# Mother's Day Idea for Rescues



## Snowbody (Jan 3, 2009)

Was just thinking that often our spouses or children will look for tips (hint, hint) from us on what to give them for Mother's Day. With all the rescues and Maltese in need lately I was thinking that if any of us has a chance to do that, to strongly hint that we'd love to have a donation made in our name to AMA, SCMR or NCMR. Then it's a win/win.:chili::chili: And you'll probably also get the candy and flowers but they won't be :smpullhair: to figure out what to buy for us. :thumbsup:


----------



## Nervusrek (Apr 17, 2012)

Wonderful suggestion!


----------



## babycake7 (Jan 30, 2012)

That's such a great idea!!!


----------



## Lacie's Mom (Oct 11, 2006)

That's such a fantastic idea!!!!


----------



## elly (Sep 11, 2006)

Love it and will do


----------



## Zoe's Mom88 (Apr 25, 2011)

Such a great idea!! Don't think my mom would go for it.....sad but true.


----------



## Mom2James (Mar 13, 2012)

If everything goes as planned, it looks like we will be picking up our puppy over Mother's Day weekend. Fingers crossed - but since I am already getting a great present, I've just donated to AMA rescue. Thanks, Sue - for a great idea.


----------



## Snowbody (Jan 3, 2009)

Nervusrek said:


> Wonderful suggestion!





babycake7 said:


> That's such a great idea!!!





Lacie's Mom said:


> That's such a fantastic idea!!!!





elly said:


> Love it and will do


Thanks, Bobbi, Hope and Lynn.


Zoe's Mom88 said:


> Such a great idea!! Don't think my mom would go for it.....sad but true.
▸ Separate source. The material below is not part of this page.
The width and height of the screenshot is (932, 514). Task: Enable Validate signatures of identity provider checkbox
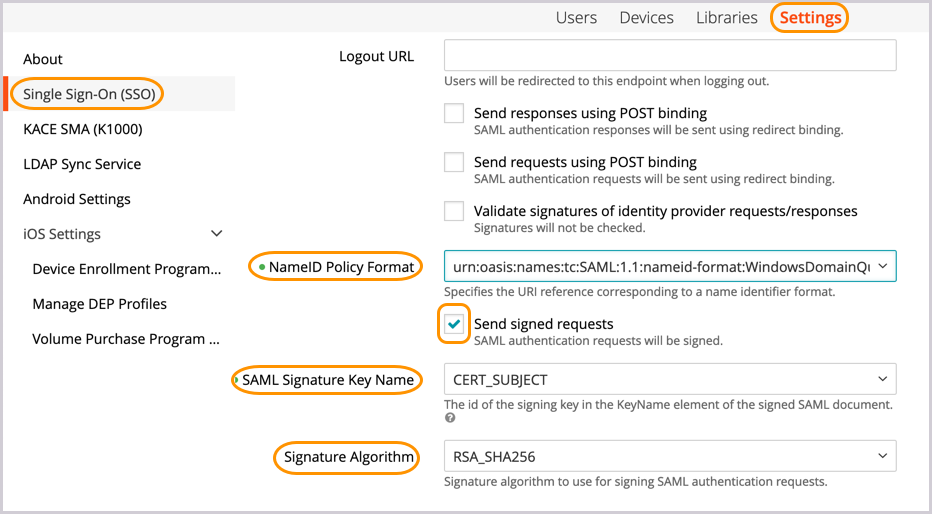pos(454,211)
Barbara - I've often given my family Christmas/Chanukah presents that are beautiful notes saying "A donation to _____ has been made in your name." They loved it. After all you get to a point and have everything. You could always do that for your mom along with some beautiful flowers or chocolate. :thumbsup:


Mom2James said:


> If everything goes as planned, it looks like we will be picking up our puppy over Mother's Day weekend. Fingers crossed - but since I am already getting a great present, I've just donated to AMA rescue. Thanks, Sue - for a great idea.


Thanks so much, Debbie. And welcome to SM :chili::chilion't know if you introduced yourself yet but if not please do at the intro section. Quite the wonderful Mother's Day present. :thumbsup: I kind of had one of those 22 years ago. My son was born on Mother's Day weekend. :aktion033: So now we have his b'day, Mother's Day and our anniversary around the same time. :w00t:


----------



## StevieB (Feb 2, 2012)

I think that's a great idea! Maybe I should tell my hubs he can either make a donation or let me adopt another dog. He'll be quick to write a check. :w00t:


----------



## carley (Nov 8, 2008)

What a great idea, thanks for sharing it! I know us rescues will appreciate any donation(s)!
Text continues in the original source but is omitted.